Amsterdam look through rose tinted glasses
In 1934, Ezra Pound wrote “Make it New.” These three simple words would become the declaration for the entire modernist art movement and all the issues it sought to tackle in a newly industrializing world. The politics, culture and religion of this era would forever be captured by Pound’s injunction, even after modernism’s destruction in the wake of World War II.
David O. Russell seeks to capture this historical moment of transition in his new film “Amsterdam.” His ambitions are grand, amounting to nothing less than analyzing one of the most crucial artistic and political periods of the past 150 years. Armed with an arsenal of the most talented current actors and possibly the greatest living cinematographer, one would expect Russell to at least have some semblance of a thesis. However, “Amsterdam” is so thematically indecipherable and cliché that any commentary on both the current and past artistic moments is lost.
The film is set in 1933 New York, and follows Burt Berendsen, played by Christian Bale, a veteran who now runs a failing medical practice and his attorney, Harold Woodsman, played by John David Washington. Their lives are thrown into disarray after they are falsely accused of murdering the heiress of a wealthy New York family. In an effort to clear their names, they must discover the true killer with the help of Valerie Voze, played by Margot Robbie.
The film’s title refers to the Dutch city where, following the three protagonists’ service in World War I, they find a safe haven, one where the cares of the New York elites can be forgotten about. In an extended flashback, the trio experiences the carefree lives they all dreamed of.
This segment is crucial to understanding the failings of the film. Russell seems to be eulogizing the loss of an era where, as art critic Robert Hughes put it, “one of the supreme cultural experiments in the history of the world was enacted.”
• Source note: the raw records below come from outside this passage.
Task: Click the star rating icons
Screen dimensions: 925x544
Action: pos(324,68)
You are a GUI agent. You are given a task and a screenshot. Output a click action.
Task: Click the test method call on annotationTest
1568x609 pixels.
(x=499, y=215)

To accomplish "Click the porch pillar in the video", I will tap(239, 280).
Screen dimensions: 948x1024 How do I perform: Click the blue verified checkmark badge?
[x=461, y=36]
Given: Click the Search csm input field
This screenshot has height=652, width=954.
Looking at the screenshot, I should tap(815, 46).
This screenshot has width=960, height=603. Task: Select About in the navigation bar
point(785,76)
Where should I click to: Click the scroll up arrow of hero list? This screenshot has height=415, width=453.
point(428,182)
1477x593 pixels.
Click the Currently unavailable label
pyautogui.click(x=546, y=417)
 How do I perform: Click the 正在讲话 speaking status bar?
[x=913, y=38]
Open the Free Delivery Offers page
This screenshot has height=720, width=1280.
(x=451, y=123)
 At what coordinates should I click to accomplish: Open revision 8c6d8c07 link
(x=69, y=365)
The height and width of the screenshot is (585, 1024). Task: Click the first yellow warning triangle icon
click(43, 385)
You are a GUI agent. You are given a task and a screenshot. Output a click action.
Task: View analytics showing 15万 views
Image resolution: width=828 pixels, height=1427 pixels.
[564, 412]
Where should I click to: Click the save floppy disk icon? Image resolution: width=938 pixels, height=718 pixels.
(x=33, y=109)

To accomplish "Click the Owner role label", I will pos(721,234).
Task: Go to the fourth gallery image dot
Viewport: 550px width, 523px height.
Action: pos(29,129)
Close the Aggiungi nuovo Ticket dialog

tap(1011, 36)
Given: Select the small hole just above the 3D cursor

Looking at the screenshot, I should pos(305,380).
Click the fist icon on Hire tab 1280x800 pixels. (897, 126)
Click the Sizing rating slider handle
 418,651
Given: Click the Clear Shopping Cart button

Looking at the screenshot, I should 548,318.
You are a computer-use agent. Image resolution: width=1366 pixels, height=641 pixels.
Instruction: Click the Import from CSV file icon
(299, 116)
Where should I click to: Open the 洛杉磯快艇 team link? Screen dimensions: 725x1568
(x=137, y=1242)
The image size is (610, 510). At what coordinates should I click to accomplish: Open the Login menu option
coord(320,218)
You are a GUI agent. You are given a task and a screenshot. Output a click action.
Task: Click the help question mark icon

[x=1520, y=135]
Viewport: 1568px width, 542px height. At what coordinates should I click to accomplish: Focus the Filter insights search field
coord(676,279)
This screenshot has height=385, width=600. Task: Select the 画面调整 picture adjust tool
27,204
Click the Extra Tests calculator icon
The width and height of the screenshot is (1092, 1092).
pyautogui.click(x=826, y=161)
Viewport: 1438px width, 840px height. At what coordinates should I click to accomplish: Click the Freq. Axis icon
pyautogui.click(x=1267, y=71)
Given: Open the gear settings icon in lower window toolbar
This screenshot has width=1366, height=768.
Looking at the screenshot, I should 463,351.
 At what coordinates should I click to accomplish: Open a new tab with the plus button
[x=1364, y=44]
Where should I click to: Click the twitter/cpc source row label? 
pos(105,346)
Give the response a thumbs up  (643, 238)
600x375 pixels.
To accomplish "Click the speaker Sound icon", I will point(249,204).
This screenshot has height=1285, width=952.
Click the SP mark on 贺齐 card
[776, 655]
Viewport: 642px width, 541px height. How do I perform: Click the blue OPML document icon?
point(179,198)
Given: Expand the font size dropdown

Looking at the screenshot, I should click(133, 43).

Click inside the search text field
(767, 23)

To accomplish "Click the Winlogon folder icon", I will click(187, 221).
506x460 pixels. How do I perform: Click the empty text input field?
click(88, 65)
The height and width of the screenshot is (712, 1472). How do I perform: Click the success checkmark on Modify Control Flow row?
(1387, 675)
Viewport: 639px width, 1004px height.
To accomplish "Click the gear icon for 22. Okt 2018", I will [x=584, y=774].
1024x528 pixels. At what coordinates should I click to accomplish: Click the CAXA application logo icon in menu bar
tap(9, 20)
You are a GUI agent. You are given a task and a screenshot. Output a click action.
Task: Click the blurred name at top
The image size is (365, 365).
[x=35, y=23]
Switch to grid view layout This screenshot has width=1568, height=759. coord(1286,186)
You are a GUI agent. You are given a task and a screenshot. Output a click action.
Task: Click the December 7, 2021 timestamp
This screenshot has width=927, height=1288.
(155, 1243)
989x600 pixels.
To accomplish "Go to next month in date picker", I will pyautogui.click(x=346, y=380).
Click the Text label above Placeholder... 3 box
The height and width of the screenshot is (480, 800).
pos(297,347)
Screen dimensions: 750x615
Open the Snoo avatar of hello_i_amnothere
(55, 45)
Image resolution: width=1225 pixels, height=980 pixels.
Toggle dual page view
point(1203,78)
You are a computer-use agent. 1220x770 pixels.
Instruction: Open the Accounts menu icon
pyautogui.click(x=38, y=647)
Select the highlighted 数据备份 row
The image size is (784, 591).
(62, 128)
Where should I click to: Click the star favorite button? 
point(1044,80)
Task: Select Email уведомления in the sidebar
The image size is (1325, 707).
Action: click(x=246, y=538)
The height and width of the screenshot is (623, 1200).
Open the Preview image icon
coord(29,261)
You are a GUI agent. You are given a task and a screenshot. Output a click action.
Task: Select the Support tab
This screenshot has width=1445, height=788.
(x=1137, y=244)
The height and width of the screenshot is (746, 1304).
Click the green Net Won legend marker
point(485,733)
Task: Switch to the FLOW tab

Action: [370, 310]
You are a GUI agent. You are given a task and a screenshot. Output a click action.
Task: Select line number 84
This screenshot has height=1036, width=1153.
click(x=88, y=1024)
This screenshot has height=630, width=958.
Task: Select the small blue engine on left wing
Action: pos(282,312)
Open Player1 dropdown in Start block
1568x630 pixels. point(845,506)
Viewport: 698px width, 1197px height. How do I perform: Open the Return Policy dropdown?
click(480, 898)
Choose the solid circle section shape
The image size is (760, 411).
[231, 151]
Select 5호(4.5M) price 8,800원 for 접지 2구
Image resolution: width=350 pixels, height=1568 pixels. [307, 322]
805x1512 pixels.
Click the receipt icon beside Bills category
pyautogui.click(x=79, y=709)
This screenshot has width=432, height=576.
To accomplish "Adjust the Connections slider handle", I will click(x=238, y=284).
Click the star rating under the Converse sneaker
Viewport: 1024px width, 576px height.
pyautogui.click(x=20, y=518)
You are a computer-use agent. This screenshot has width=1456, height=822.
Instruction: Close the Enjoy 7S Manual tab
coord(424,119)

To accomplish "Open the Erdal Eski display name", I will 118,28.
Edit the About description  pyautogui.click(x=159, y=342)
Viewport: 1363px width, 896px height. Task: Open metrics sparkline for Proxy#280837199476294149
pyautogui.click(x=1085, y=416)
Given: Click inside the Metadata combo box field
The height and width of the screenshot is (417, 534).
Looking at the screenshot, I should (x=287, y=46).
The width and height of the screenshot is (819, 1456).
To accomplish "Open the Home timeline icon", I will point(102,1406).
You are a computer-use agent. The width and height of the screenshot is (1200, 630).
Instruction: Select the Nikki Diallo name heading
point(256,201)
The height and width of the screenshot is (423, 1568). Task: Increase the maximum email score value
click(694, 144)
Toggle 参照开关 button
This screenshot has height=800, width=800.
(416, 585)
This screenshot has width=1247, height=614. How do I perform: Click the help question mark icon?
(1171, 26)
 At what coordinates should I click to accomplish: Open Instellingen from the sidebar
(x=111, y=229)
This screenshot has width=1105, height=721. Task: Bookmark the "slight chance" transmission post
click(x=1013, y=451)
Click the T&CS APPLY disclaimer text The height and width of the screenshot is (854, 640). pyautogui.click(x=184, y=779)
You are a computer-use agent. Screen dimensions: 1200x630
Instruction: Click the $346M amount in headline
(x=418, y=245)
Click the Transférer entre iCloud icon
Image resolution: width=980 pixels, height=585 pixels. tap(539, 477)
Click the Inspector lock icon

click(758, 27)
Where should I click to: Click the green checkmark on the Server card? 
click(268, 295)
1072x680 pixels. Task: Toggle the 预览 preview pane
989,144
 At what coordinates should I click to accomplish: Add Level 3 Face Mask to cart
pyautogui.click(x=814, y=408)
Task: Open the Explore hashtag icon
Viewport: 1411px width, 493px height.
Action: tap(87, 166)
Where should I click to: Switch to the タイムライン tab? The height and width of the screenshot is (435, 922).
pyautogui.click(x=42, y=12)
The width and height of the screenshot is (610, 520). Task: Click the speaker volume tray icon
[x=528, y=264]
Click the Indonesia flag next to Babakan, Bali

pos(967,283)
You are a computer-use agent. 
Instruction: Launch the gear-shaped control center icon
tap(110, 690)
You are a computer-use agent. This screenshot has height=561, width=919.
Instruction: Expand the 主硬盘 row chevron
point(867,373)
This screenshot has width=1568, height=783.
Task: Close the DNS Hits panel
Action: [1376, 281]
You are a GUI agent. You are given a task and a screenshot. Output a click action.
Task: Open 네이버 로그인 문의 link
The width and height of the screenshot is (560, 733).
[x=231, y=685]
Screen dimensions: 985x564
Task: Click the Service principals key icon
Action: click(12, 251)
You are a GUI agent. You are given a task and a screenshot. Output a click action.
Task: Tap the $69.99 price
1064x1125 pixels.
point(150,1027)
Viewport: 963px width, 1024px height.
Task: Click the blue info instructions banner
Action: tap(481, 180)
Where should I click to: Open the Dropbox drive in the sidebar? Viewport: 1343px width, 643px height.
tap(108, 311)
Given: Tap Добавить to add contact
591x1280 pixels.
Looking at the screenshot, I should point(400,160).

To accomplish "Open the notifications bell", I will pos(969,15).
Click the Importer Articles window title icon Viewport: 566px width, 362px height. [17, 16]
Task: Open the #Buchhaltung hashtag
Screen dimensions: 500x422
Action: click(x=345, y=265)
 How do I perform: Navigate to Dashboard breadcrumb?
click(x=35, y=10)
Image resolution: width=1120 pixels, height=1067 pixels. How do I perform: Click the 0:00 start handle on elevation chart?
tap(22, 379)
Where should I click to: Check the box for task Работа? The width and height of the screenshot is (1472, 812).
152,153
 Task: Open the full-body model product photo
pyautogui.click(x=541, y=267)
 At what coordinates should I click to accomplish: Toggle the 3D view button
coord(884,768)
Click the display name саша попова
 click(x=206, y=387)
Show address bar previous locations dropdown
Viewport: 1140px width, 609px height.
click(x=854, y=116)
This immediately parallels Wes Anderson’s film “The Grand Budapest Hotel,” which is similarly mournful of a lost historical moment where it felt as if being alive right there was equivalent to being at the nexus of the universe.
The difference between the two films is that “The Grand Budapest Hotel” might be nostalgic, but it does not sacrifice clarity for the sake of that nostalgia. “Amsterdam” wants to capture so many disparate ideas that drawing a clear through line is almost impossible. A major subplot in “Amsterdam” is the repurposing of shrapnel from the war to create art pieces. This, a seeming act of modernist reappropriation, disdains the patrician class and is portrayed as triumphant. Later, however, Russell equates experimental modern art with fascist imagery. These two contradictory moments are never resolved or explained.
A charitable reading might say that Russell is trying to show how modernism both informed but can also be reclaimed from 1930s fascism but this analysis also falls short. He wants to critique the wealthy industrialists of post-World War I Europe and their American counterparts who misused the tenets of modernism for their own financial gain. In the film, these industrialists are so concerned with commodifying the world around them that even the installation of a fascist dictator is preferable to financial loss.
This sounds like a promising idea, but the way Russell resolves this thematic arc, through the benevolent actions of another wealthy character, seems to exist in opposition to his thesis that fascism arose through that same wealth. If anything, the message behind all this is that the “wrong” elites are simply in power. Instead of presenting any different ideology, “Amsterdam” ends up supporting a rearrangement of the hegemonic powers.
Again, “The Grand Budapest Hotel” comes to mind as a film which synthesized a critique of fascism with a commentary on our nostalgic perception of the world. “Amsterdam” attempts to go the same route but reaches for so much more that everything slips through its fingers. A great film could be made with David O. Russell’s premise and ideas. Sadly, “Amsterdam” is not that film.